His ejaculation was something so different from any tone any other person there present could have uttered that the actress's eye dwelt on him for a single moment, and in that moment he felt himself looked through and through.

“I sold the young fops a bargain, you mean,” was her calm reply; “and now I am come down to the old ones. A truce, Mr. Cibber, what do you understand by an actor? Tell me; for I am foolish enough to respect your opinion on these matters!”

“An actor, young lady,” said he, gravely, “is an artist who has gone deep enough in his art to make dunces, critics and greenhorns take it for nature; moreover, he really personates; which your mere man of the stage never does. He has learned the true art of self-multiplication. He drops Betterton, Booth, Wilkes, or, ahem—”

“Cibber,” inserted Sir Charles Pomander. Cibber bowed.

“In his dressing-room, and comes out young or old, a fop, a valet, a lover, or a hero, with voice, mien, and every gesture to match. A grain less than this may be good speaking, fine preaching, deep grunting, high ranting, eloquent reciting; but I'll be hanged if it is acting!”

“Then Colley Cibber never acted,” whispered Quin to Mrs. Clive.

“Then Margaret Woffington is an actress,” said M. W.; “the fine ladies take my Lady Betty for their sister. In Mrs. Day, I pass for a woman of seventy; and in Sir Harry Wildair I have been taken for a man. I would have told you that before, but I didn't know it was to my credit,” said she, slyly, “till Mr. Cibber laid down the law.”

“Proof!” said Cibber.

“A warm letter from one lady, diamond buckles from another, and an offer of her hand and fortune from a third; rien que cela.”

Mr. Cibber conveyed behind her back a look of absolute incredulity; she divined it.

“I will not show you the letters,” continued she, “because Sir Harry, though a rake, was a gentleman; but here are the buckles;” and she fished them out of her pocket, capacious of such things. The buckles were gravely inspected, they made more than one eye water, they were undeniable.

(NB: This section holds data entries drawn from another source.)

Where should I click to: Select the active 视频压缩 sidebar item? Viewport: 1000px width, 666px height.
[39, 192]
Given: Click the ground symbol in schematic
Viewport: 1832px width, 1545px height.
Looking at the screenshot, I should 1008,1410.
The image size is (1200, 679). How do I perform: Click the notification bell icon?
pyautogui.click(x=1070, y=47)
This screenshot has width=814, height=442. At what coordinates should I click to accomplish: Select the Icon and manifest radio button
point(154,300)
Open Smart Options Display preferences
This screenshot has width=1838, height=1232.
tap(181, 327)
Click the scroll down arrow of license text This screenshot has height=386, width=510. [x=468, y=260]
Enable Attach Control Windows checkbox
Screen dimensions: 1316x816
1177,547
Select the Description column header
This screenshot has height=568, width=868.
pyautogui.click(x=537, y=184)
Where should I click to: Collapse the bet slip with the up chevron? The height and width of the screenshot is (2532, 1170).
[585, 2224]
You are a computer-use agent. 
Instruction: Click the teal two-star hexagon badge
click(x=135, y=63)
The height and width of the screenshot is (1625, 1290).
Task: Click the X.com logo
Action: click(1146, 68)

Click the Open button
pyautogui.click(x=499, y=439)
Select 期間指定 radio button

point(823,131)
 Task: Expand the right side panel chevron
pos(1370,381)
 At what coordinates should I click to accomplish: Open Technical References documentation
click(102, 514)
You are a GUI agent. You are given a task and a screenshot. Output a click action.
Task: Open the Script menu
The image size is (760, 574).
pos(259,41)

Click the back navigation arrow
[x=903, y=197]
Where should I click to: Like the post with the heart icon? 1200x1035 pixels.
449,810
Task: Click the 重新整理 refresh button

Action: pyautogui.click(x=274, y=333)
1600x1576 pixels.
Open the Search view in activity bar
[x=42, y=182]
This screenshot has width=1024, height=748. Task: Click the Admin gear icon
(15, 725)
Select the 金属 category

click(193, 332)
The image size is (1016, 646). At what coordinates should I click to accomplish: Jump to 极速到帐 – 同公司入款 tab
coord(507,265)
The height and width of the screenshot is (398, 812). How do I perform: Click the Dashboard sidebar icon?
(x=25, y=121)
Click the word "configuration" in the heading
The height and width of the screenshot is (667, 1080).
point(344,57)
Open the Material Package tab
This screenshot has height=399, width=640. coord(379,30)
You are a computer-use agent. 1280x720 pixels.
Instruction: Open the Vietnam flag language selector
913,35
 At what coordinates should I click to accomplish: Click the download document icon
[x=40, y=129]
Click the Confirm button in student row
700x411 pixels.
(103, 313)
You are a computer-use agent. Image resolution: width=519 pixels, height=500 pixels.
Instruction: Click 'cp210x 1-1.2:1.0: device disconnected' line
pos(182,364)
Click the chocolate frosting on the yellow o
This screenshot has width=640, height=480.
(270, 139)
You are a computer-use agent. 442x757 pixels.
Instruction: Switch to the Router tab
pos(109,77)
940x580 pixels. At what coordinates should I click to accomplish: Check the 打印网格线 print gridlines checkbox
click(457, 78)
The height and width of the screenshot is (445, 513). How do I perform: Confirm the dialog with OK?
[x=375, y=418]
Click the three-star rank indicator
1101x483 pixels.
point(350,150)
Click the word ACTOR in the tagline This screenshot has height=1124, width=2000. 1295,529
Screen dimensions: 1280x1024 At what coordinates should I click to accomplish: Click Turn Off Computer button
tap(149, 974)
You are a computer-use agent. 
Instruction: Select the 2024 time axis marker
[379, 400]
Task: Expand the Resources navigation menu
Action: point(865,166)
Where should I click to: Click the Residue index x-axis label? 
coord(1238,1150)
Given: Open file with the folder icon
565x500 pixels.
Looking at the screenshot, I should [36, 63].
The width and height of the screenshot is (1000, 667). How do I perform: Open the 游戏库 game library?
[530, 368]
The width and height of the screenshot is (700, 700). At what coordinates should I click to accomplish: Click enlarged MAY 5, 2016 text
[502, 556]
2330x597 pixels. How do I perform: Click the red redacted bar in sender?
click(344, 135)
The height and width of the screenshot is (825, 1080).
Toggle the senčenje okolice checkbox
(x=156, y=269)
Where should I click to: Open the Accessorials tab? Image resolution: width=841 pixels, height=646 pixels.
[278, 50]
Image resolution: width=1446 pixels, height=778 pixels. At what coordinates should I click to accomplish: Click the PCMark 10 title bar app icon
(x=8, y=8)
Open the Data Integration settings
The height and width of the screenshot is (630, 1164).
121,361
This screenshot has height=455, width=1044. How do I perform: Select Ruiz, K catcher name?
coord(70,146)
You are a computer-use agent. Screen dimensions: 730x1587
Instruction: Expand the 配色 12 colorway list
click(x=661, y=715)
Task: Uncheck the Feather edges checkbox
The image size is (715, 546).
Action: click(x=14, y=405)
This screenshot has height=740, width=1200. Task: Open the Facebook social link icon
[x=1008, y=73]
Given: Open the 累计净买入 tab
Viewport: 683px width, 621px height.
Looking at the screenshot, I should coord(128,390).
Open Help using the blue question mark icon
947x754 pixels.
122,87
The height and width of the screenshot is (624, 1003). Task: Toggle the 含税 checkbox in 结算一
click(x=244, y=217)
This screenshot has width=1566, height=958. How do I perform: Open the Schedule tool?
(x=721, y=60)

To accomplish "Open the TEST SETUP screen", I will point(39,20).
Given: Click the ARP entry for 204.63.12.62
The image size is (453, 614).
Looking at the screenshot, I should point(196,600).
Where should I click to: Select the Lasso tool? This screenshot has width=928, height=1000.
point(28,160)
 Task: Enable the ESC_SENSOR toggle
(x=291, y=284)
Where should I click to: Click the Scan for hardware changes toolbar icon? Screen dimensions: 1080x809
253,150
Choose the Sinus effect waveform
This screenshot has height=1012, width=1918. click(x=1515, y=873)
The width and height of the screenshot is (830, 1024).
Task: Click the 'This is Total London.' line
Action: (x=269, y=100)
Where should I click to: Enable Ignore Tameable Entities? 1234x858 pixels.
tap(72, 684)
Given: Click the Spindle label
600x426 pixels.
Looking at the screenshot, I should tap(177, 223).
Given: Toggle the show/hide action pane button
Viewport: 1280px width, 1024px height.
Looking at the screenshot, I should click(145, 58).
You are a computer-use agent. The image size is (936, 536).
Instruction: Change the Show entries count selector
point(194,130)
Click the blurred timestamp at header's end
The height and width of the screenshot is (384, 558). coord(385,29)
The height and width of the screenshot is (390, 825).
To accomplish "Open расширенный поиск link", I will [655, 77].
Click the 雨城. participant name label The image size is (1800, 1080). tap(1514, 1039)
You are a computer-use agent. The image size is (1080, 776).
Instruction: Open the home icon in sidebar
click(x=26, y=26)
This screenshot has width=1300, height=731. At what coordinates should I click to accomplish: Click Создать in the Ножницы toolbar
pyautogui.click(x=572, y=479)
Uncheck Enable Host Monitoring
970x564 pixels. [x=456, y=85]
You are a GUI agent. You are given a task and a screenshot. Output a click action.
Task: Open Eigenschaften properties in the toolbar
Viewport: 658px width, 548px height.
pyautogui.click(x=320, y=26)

“Well, let us see what we can do for her,” said the Laureate. He tapped his box and without a moment's hesitation produced the most execrable distich in the language:

     “Now who is like Peggy, with talent at will,
     A maid loved her Harry, for want of a Bill?

“Well, child,” continued he, after the applause which follows extemporary verses had subsided, “take me in. Play something to make me lose sight of saucy Peg Woffington, and I'll give the world five acts more before the curtain falls on Colley Cibber.”

“If you could be deceived,” put in Mr. Vane, somewhat timidly; “I think there is no disguise through which grace and beauty such as Mrs. Woffington's would not shine, to my eyes.”

“That is to praise my person at the expense of my wit, sir, is it not?” was her reply.

This was the first word she had ever addressed to him. The tones appeared so sweet to him that he could not find anything to reply for listening to them; and Cibber resumed:

“Meantime, I will show you a real actress; she is coming here to-night to meet me. Did ever you children hear of Ann Bracegirdle?”

“Bracegirdle!” said Mrs. Clive; “why, she has been dead this thirty years; at least I thought so.”

“Dead to the stage. There is more heat in her ashes than in your fire, Kate Clive! Ah! here comes her messenger,” continued he, as an ancient man appeared with a letter in his hand. This letter Mrs. Woffington snatched and read, and at the same instant in bounced the call-boy. “Epilogue called,” said this urchin, in the tone of command which these small fry of Parnassus adopt; and, obedient to his high behest, Mrs. Woffington moved to the door, with the Bracegirdle missive in her hand, but not before she had delivered its general contents: “The great actress will be here in a few minutes,” said she, and she glided swiftly out of the room.